- Seçilmiş bölüm:
Muridan
Mihenk Taşı

Mihenk Taşı

Yazık sana! Onlardan olduğunu iddia ediyorsun. Göster ala­metini? Bilelim. Laf çokluğu burada iş görmez. Hakk'a yakın oldu­ğuna delil göster.

Bu konuşma pazar sabahı Ribât’ta yapıldı.

Konuşma tarihi: Hicrî 2 Zilkade 545, Milâdî 1150.

 

Ey evlat! Hak Teâlâ hem yüce, hem de celallidir. O'nu iyi iste. İyi dilemeyi bilmiyorsun. İraden, O'na karşı sıhhatini yitirmiş. Hakk'ı arayan başka davayı bırakmalı. İki davayı bir arada yürütmek kolay olmaz. “Hakk'ı istiyorum” deyip başkasının peşinden koşan, isteğini iptal etmiş olur.

Halk arasında dünyayı isteyen çoğaldı. Bu âlemin ötesini isteyen azdır. Tam ve doğru olarak Hakk'ı talep eden azdan daha azdır. On­ların azlığı pahalı cevherin azlığından da ileridir. Her şey parçalanır ve tahlil edilirse, onların içinden belki bir tane çıkar. Her kabile o zatı kendine mal etmek ister. Onlar yer derinliğinde saklı olan değer­li madene benzerler. Yeryüzünde onlar sultandır. Kulları ve bölgeleri onlar kucaklar. Onların hürmetine bela kullara gelmez. Onların gönlü hoş olsun diye yağmur yağar. Sema onlar için bereket yağdırır. Yer onlar için nebat bitirir.

- Yapmanız gerekenler:
(A) Seçilmiş bölümde "Ey evlat! Hak" ile başlayıp "için nebat bitirir." ifadesine kadar uzanan kısmı, "pahalı cevherin" yerine "kıymetli taşın" koyarak yeniden yazın.
(B) Seçilmiş bölümdeki "Halk arasında dünyayı isteyen çoğaldı." cümlesini İngilizceye çevirin.
(C) Seçilmiş bölümün "Ey evlat! Hak Teâlâ" sözleriyle başlayan paragrafını, temel bilgilerini koruyarak kısa bir liste hâline getirin.

- Kayıt listesi:
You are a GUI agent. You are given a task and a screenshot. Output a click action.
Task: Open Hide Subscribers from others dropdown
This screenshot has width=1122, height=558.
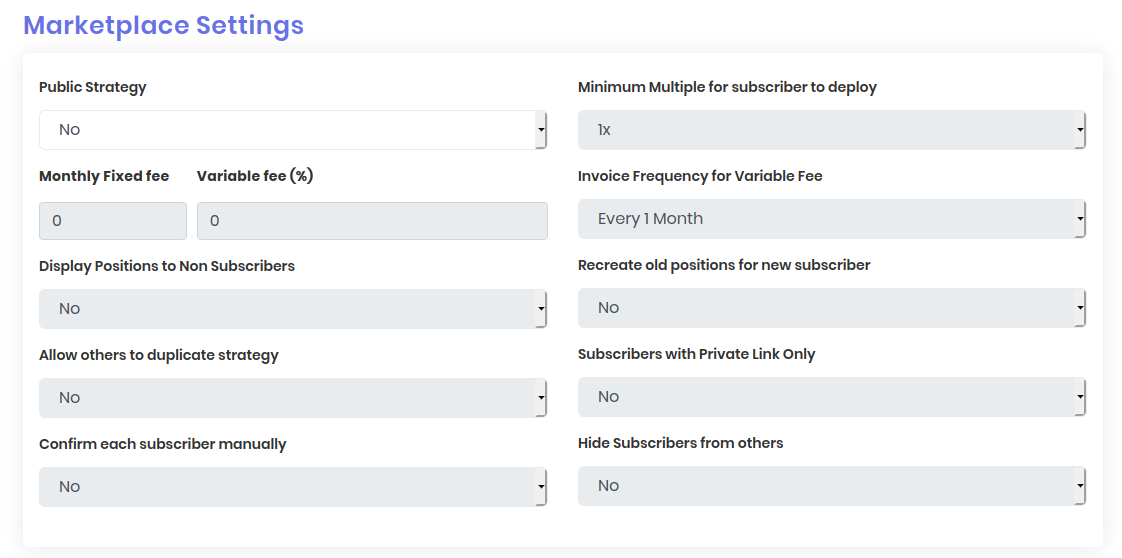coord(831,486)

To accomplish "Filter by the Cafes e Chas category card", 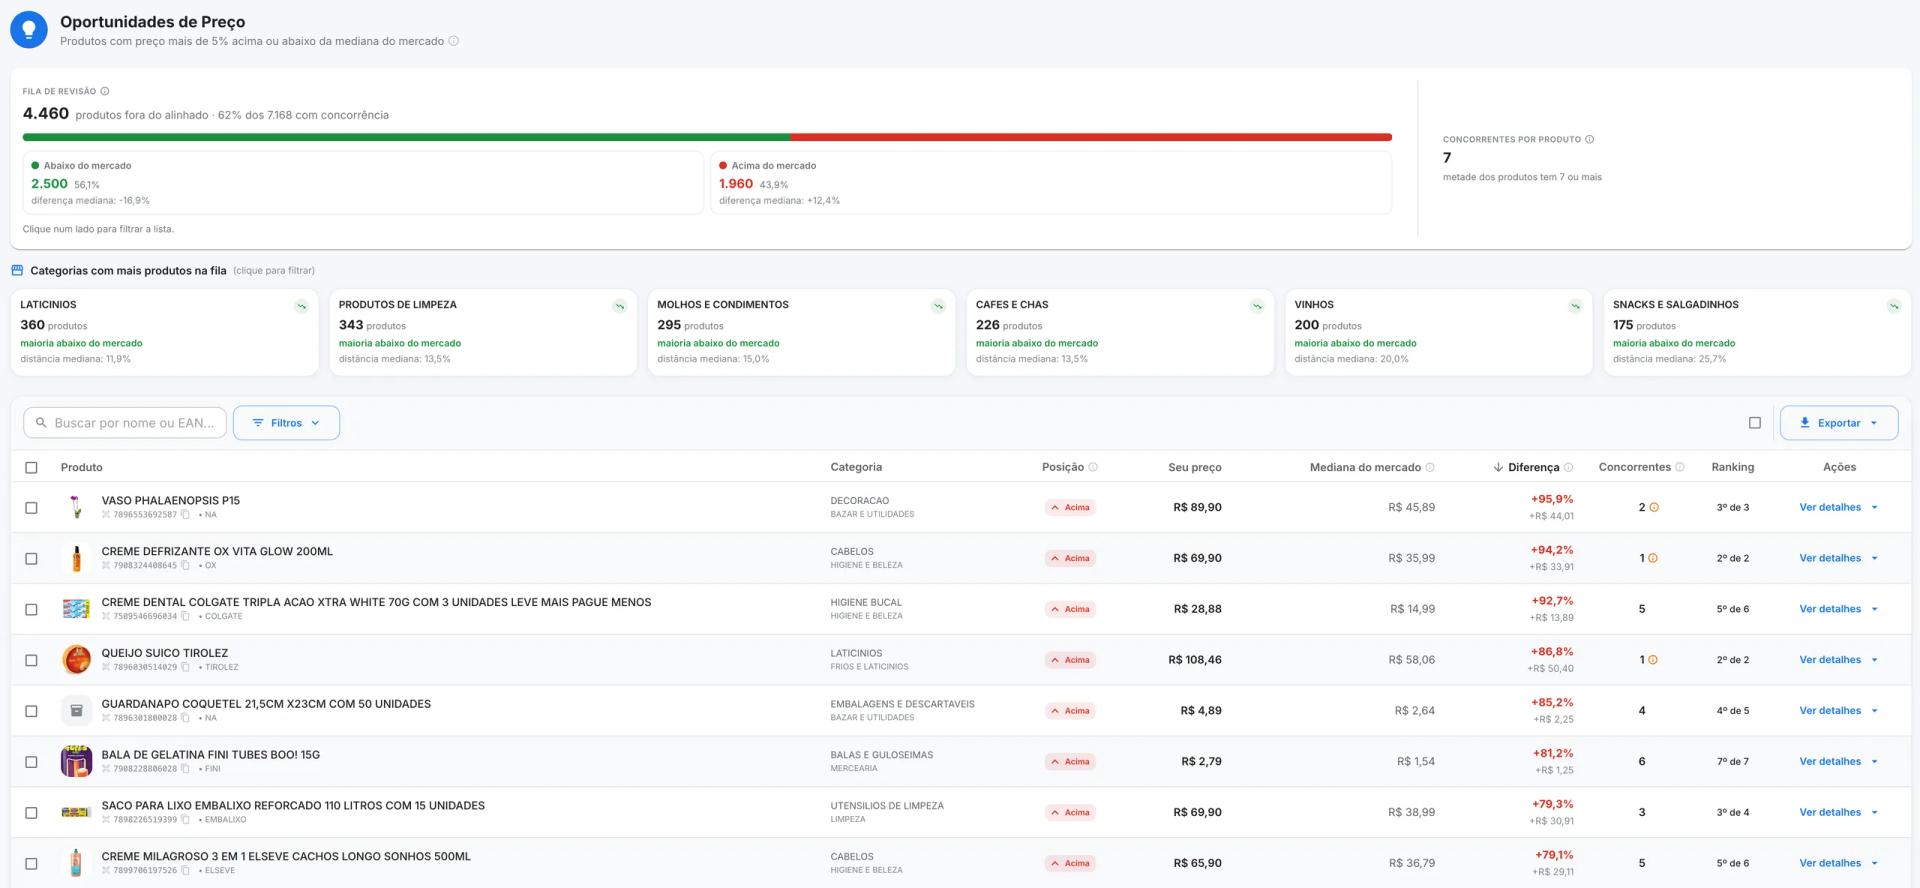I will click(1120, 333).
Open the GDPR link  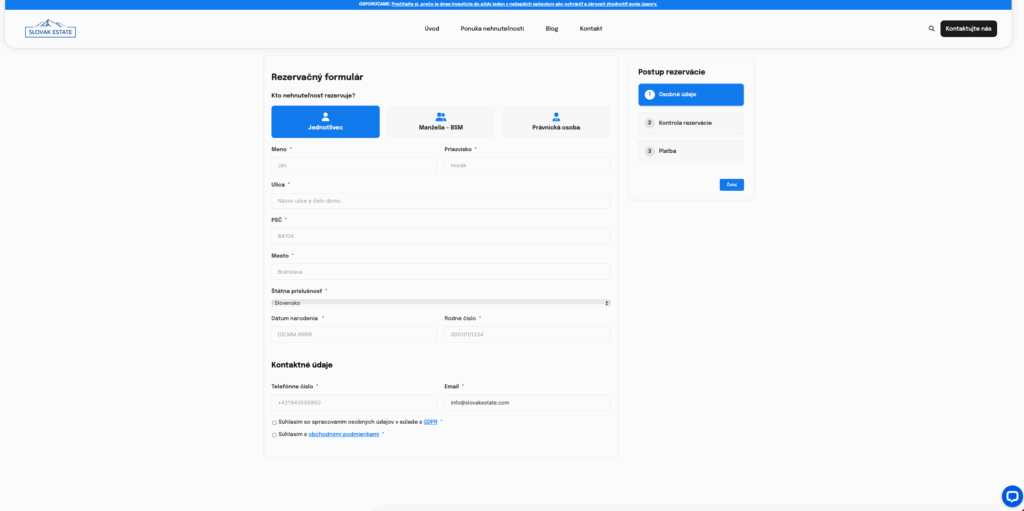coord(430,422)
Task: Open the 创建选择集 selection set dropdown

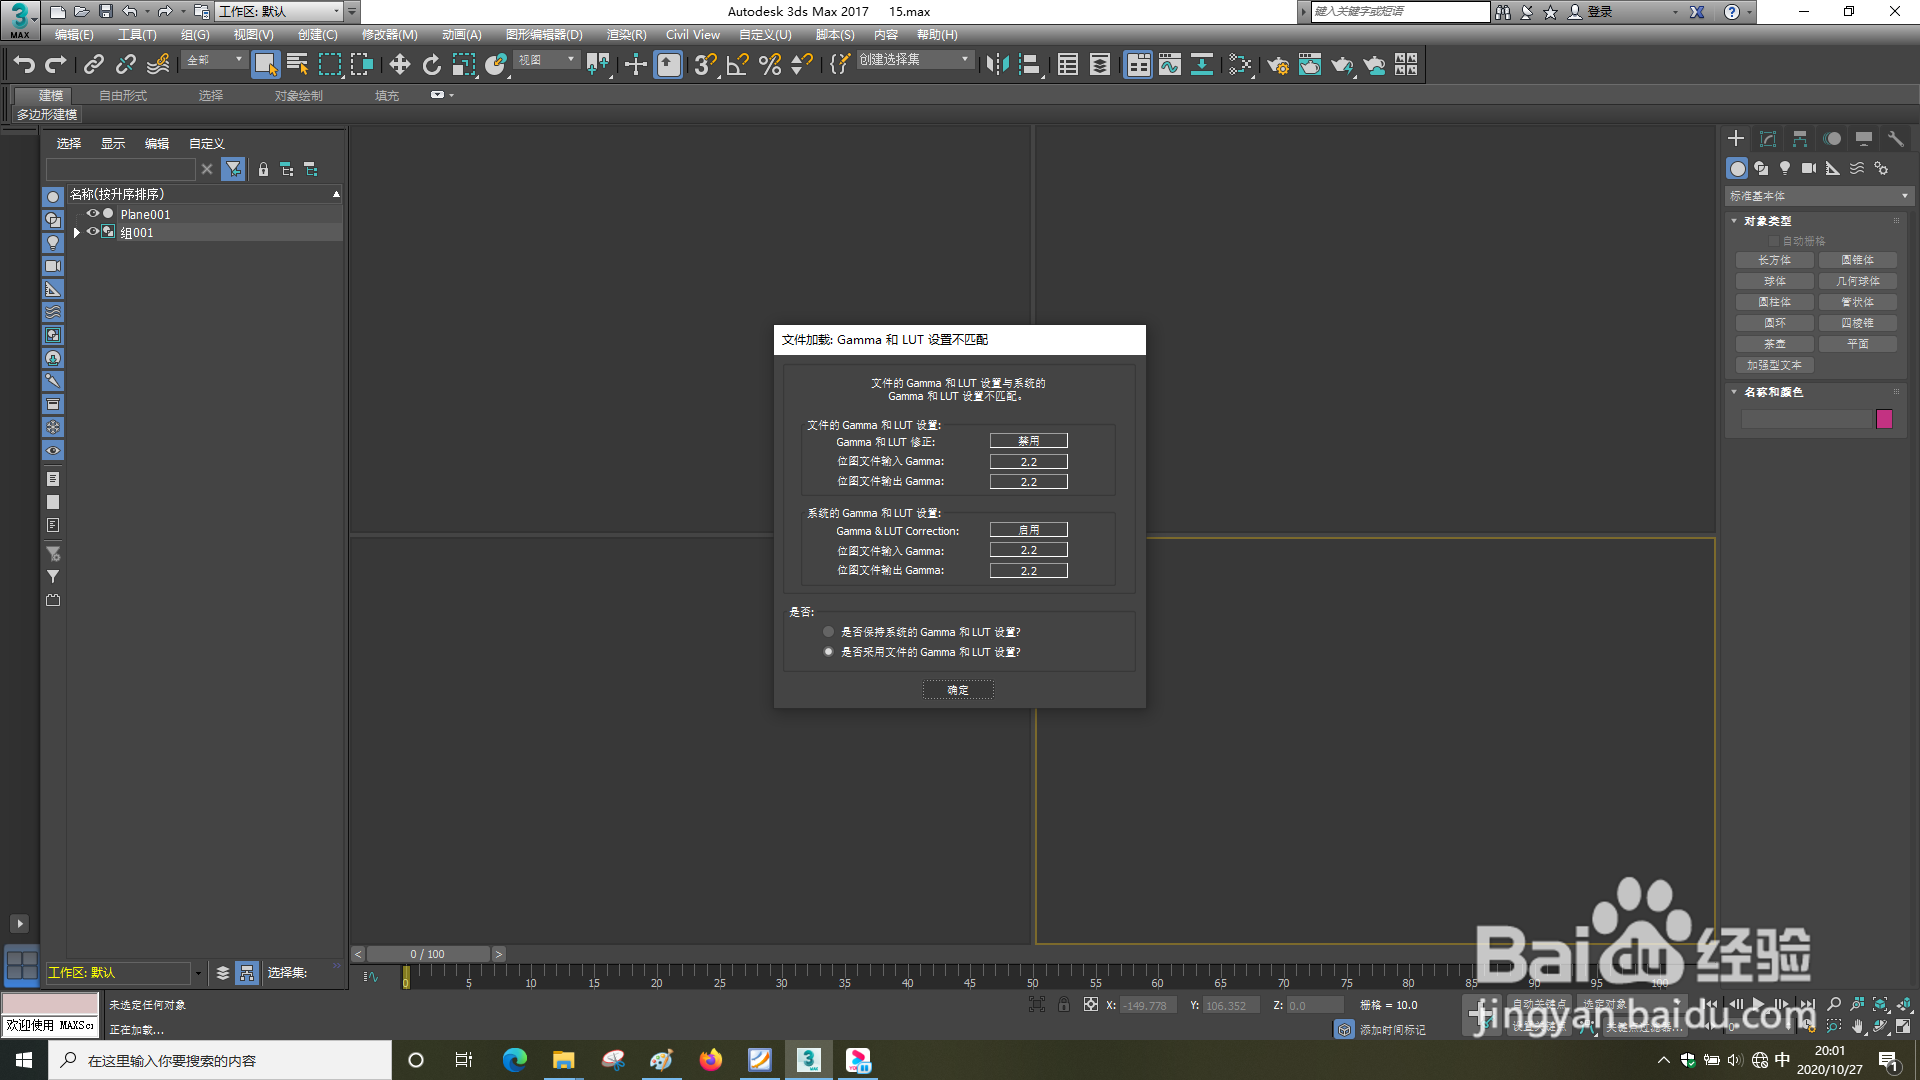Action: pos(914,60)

- Sırasıyla sonuçlar:
(A)
Ey evlat! Hak Teâlâ hem yüce, hem de celallidir. O'nu iyi iste. İyi dilemeyi bilmiyorsun. İraden, O'na karşı sıhhatini yitirmiş. Hakk'ı arayan başka davayı bırakmalı. İki davayı bir arada yürütmek kolay olmaz. “Hakk'ı istiyorum” deyip başkasının peşinden koşan, isteğini iptal etmiş olur.

Halk arasında dünyayı isteyen çoğaldı. Bu âlemin ötesini isteyen azdır. Tam ve doğru olarak Hakk'ı talep eden azdan daha azdır. On­ların azlığı kıymetli taşın azlığından da ileridir. Her şey parçalanır ve tahlil edilirse, onların içinden belki bir tane çıkar. Her kabile o zatı kendine mal etmek ister. Onlar yer derinliğinde saklı olan değer­li madene benzerler. Yeryüzünde onlar sultandır. Kulları ve bölgeleri onlar kucaklar. Onların hürmetine bela kullara gelmez. Onların gönlü hoş olsun diye yağmur yağar. Sema onlar için bereket yağdırır. Yer onlar için nebat bitirir.

(B) Among the people, those who want the world have multiplied.

(C)
- Hak Teâlâ hem yüce hem de celallidir ve O'nu iyi istemek gerekir.
- Muhatap iyi dilemeyi bilmiyor; iradesi O'na karşı sıhhatini yitirmiş.
- Hakk'ı arayan başka davayı bırakmalıdır.
- İki davayı bir arada yürütmek kolay olmaz.
- "Hakk'ı istiyorum" deyip başkasının peşinden koşan, isteğini iptal etmiş olur.